Heute erst wird die Verschließsschicht aufgetragen und ich wundere ich mich einmal mehr, über die Menschen und die Geräte, die sich vor meinem Haus versammeln zu früher Stunde. Eine Stunde lang, gefühlt, trudeln sie ein, stecken die Köpfe zusammen, rauchen, nippen an den Pappbechern wie die Tide draußen im Watt. Bis sich sie sich dann auf einmal zusammenraufen und innerhalb einer halben Stunde, gefühlt, die Straße gedeckt, abgesperrt und die Mülltonnen fürsorglich aus der Absperrung heraus verschoben haben. Die oberste Schicht der Fahrbahndecke muss trocknen, bevor sie der Abnutzung durch Radreibung unterworfen wird. Der Witterung ist sie bereits ungeschützt ausgeliefert. Es fängt gerade an zu regnen. Die Jungs, in kurzen Hosen und Kapuzenpullis, verschwinden behende in ihren Fahrzeugen.
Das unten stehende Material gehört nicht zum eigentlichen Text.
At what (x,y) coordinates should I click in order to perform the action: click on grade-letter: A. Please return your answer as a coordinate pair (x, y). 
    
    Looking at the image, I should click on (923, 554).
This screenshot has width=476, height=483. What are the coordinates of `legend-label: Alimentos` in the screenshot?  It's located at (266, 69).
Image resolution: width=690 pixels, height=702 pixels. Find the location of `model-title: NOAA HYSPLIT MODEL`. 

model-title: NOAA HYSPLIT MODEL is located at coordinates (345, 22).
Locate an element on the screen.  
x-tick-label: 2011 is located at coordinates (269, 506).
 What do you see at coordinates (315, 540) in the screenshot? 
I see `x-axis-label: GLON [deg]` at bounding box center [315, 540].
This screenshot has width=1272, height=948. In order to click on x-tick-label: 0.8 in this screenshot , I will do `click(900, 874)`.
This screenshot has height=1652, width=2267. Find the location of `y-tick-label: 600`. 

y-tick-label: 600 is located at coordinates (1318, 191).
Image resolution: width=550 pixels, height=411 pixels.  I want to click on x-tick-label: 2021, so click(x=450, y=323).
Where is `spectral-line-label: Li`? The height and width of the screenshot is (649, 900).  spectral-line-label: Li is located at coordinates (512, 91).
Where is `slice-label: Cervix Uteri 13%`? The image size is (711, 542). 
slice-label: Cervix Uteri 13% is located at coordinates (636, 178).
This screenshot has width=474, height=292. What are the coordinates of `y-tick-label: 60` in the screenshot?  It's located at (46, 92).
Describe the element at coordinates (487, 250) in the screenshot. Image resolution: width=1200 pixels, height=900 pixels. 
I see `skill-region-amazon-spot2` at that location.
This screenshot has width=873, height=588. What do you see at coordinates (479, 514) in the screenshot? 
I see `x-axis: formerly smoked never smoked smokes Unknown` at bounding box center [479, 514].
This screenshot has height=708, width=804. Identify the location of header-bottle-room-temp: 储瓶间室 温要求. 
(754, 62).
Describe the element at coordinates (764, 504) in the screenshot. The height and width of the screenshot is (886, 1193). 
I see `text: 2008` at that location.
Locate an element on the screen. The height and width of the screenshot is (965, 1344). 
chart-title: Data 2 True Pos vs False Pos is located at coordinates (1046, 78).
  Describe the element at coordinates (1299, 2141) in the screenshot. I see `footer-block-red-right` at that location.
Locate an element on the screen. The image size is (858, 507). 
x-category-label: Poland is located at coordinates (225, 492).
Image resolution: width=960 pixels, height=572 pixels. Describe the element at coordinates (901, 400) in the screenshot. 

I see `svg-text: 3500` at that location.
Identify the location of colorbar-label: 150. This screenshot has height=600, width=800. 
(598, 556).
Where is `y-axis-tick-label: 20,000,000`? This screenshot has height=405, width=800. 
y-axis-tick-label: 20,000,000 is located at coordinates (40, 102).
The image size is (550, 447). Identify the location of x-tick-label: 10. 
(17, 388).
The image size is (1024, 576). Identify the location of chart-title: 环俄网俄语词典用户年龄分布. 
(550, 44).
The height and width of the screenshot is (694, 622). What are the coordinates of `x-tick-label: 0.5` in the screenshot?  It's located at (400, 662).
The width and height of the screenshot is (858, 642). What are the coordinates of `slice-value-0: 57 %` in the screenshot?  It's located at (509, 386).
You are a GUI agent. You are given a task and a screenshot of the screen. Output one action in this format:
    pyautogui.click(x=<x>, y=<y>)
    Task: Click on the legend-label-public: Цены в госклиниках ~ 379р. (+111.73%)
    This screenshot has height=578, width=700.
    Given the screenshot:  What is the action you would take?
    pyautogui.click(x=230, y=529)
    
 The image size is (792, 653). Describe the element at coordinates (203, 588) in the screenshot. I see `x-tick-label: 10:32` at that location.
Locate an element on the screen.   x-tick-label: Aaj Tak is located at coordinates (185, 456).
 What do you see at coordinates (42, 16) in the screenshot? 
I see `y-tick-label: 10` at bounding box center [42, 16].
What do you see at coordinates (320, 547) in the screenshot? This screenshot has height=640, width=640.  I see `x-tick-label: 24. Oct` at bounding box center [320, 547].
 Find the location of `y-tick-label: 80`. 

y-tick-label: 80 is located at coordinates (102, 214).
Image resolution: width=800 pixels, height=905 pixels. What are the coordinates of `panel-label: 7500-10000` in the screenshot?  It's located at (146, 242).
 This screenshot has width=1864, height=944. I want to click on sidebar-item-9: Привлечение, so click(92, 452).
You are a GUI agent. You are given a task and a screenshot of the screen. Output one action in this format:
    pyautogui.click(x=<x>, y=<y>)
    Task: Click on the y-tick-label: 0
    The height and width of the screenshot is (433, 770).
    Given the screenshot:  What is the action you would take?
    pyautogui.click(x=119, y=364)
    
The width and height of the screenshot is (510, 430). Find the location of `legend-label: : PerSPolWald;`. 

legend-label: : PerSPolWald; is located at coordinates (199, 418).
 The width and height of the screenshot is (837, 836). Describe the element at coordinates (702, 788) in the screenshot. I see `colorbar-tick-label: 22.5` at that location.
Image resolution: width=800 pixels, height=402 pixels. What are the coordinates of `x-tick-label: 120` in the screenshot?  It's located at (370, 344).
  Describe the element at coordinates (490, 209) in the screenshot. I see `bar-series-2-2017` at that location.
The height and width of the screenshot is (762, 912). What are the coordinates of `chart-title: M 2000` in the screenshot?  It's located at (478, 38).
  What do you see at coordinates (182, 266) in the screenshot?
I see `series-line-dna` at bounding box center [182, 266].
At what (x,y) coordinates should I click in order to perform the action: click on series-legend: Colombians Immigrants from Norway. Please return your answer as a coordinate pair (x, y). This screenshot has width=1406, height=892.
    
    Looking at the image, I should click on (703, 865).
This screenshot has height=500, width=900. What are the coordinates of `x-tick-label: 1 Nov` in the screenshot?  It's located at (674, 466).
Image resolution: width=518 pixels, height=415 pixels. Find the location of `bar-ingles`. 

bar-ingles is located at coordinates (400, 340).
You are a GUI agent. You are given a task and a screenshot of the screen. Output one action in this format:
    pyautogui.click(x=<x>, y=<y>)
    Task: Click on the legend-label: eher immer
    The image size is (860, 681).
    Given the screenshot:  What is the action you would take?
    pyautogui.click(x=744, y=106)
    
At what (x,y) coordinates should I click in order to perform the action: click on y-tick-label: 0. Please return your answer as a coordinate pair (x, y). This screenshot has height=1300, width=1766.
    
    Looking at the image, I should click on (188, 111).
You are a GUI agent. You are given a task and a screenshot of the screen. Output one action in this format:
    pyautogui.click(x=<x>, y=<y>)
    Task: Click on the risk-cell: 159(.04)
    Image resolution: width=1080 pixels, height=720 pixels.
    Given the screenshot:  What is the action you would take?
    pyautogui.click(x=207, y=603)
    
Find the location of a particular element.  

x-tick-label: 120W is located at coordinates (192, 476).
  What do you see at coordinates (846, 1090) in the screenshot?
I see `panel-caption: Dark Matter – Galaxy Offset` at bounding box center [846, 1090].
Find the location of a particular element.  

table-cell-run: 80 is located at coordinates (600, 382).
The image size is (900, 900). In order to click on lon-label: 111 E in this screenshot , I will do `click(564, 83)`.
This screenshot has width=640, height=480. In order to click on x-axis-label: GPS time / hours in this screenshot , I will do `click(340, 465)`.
Und wir versammeln uns gleich zum 500. Einsingen um 9, nachdem der Kaffee um 8 getrunken ist. So lange schon reiben wir uns an der neuen Wirklichkeit. Trainieren Kopfstimme, Bruststimme, Ober- und Unterbauchatmung, Zwerchfellhüpfen usw.

Mittwoch, 4. August 2021

Sommerlos

Das Sommerlos: schwimmen liegt immer noch nicht im Bereich des für mich Möglichen. Die Tide nippt immer noch, das Morgenhochwasser läuft 0,3 Meter unter normal auf - das muss man sich erst mal vorstellen können. Knöcheltiefes Herumwaten. Erst am Nachmittag soll der Himmel aufklaren.

Dienstag, 3. August 2021

Sommerende

Endlich wieder Sonnenuntergang. Und danach viele junge Eulen in Nachbars Garten, die sich putzen für die Jagd. Es riecht nach feuchter Erde, die Nacht soll sternenklar und kalt werden.

Montag, 2. August 2021

Arbeiten

Die Straße vor meinem Haus, die in der Nacht vom 15. auf den 16. Dezember 2020 (siehe dort) durch den Wasserrrohrbruch Schaden genommen hat, wird gerade abgesperrt. Schweres Gerät fährt auf. Mehrere Männer versammeln sich mit Glimmstängel im Mundwinkel, Kaffeebecher in der einen, Handy in der anderen Hand. Oder am Ohr. Die durch die Wucht des aus dem Boden schießenden Wassers damals angehobene und zerrissene Asphaltdecke soll endlich abgetragen, die provisorischen Pflastersteine, die vor Weihnachten eilig verlegt wurden, um das größte Erdloch zu deckeln, im wahrsten Sinne des Wortes, und die Straße wieder begeh- und befahrbar zu machen, entfernt und der ganze Abschnitt von der Kreuzung bis zur halben Auffahrt der Nachbarn zur Rechten stolperfrei glatt asphaltiert werden. Herr Caruso kugelt sich nach dem Frühstück weise in der ruhigsten Ecke des Hauses ein.

Sonntag, 1. August 2021

Header

Das Bild im Kopf! Das Wort im Bild! Bescheiden. Der Header! Das Gadget! Funktioniert wieder! Zur Feier des Tages. Noch einmal glücklich sein. Kater füttern. Und dann schlafen.

Feier

Zur Feier des Tages bringt mein Untermieter singend frohlockend sein Frühstück an mein Bett. Verschmäht das Dosenfutter! Spielt mit dem grauen Mäuschen auf dem Bettvorleger (mein lauter unmusikalischer Protest hilft nix), aber es bewegt sich nicht mehr, also frisst er es schließlich auf. Mit Haut und Haar und Schwanz und Ohr. Und legt sich satt und zufrieden auf meine Bettdecke. Schlafen!